* About this task *
If a line below contains the word "Given", count it. Please give the total and nothing else.

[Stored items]
================

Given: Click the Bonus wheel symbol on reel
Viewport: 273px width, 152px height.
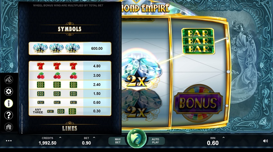Looking at the screenshot, I should (x=198, y=103).
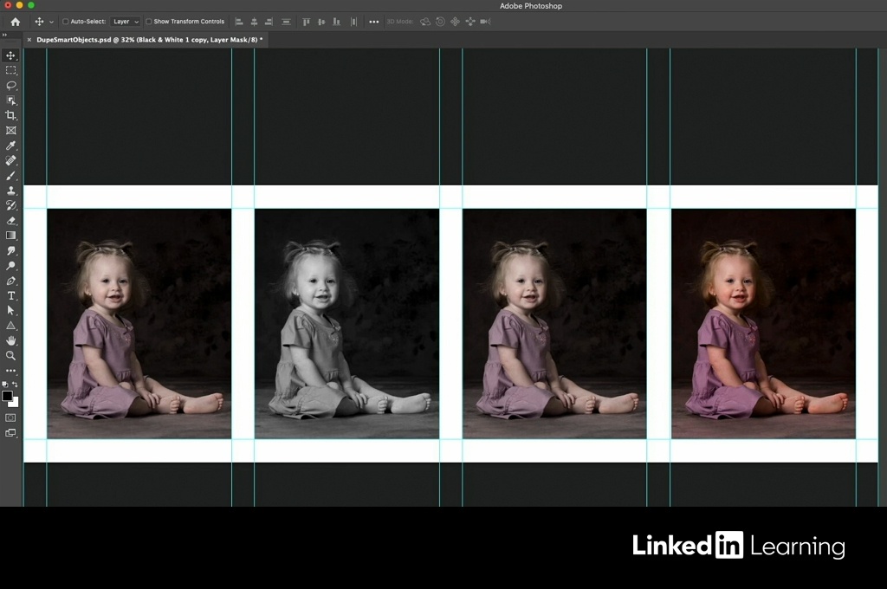Choose the Horizontal Type tool

coord(11,295)
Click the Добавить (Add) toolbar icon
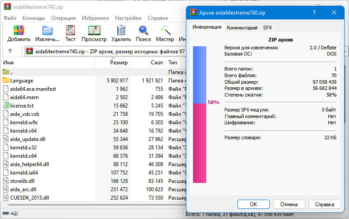 click(x=19, y=30)
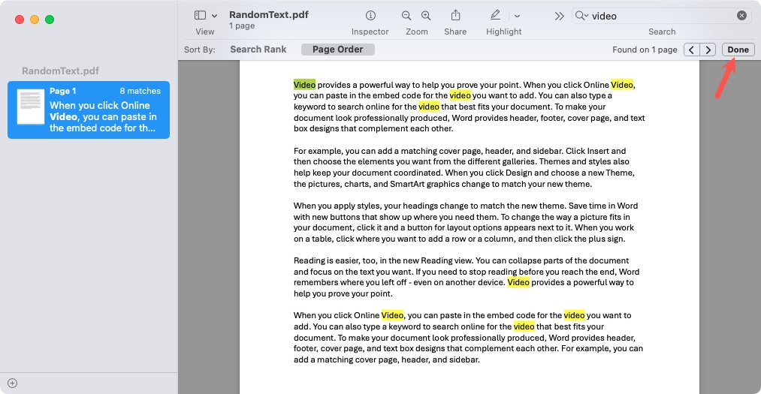The image size is (761, 394).
Task: Zoom out of the document
Action: point(406,16)
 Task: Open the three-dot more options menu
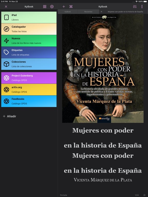click(x=142, y=6)
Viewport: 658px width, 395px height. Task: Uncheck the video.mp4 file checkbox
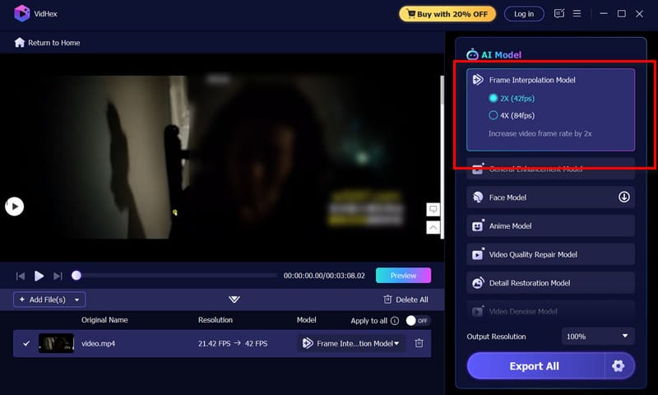(26, 343)
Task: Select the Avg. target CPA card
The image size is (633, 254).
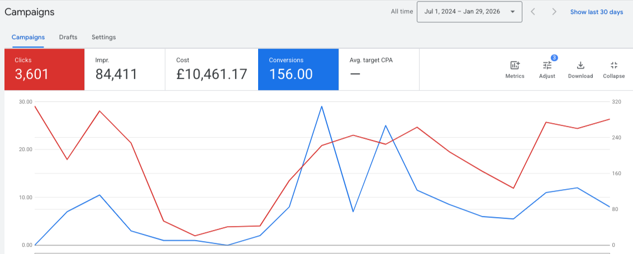Action: click(x=379, y=69)
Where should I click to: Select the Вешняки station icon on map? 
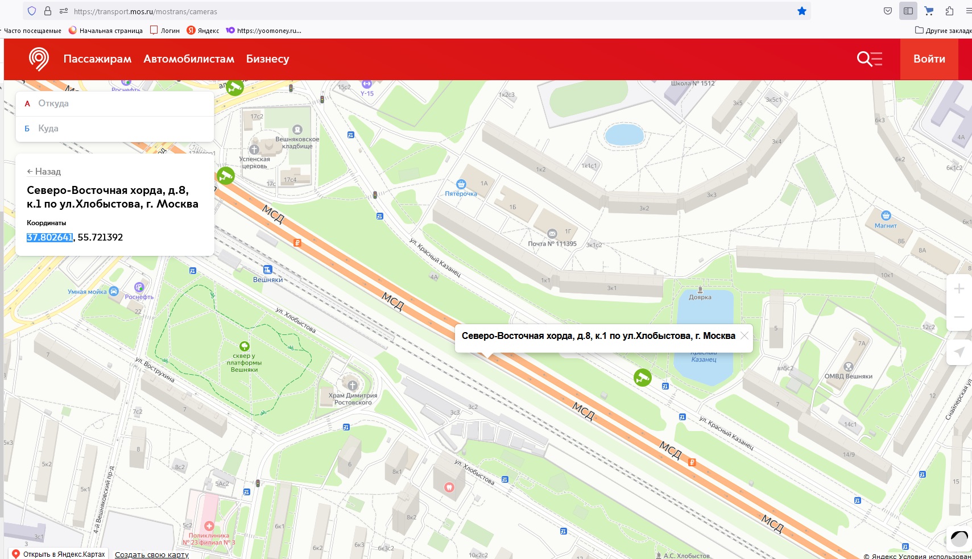[x=267, y=270]
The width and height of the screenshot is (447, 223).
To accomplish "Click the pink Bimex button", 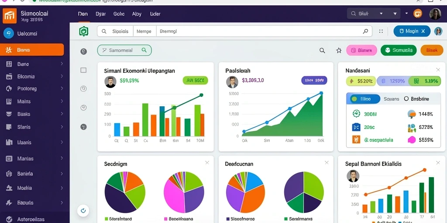I will (x=361, y=51).
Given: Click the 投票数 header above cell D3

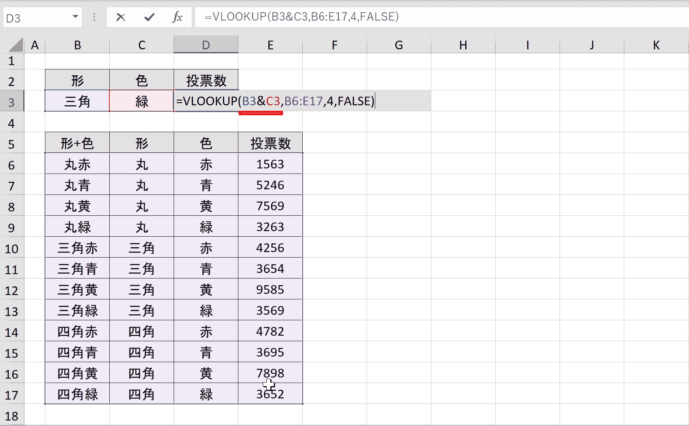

================

* Result of the exercise *
2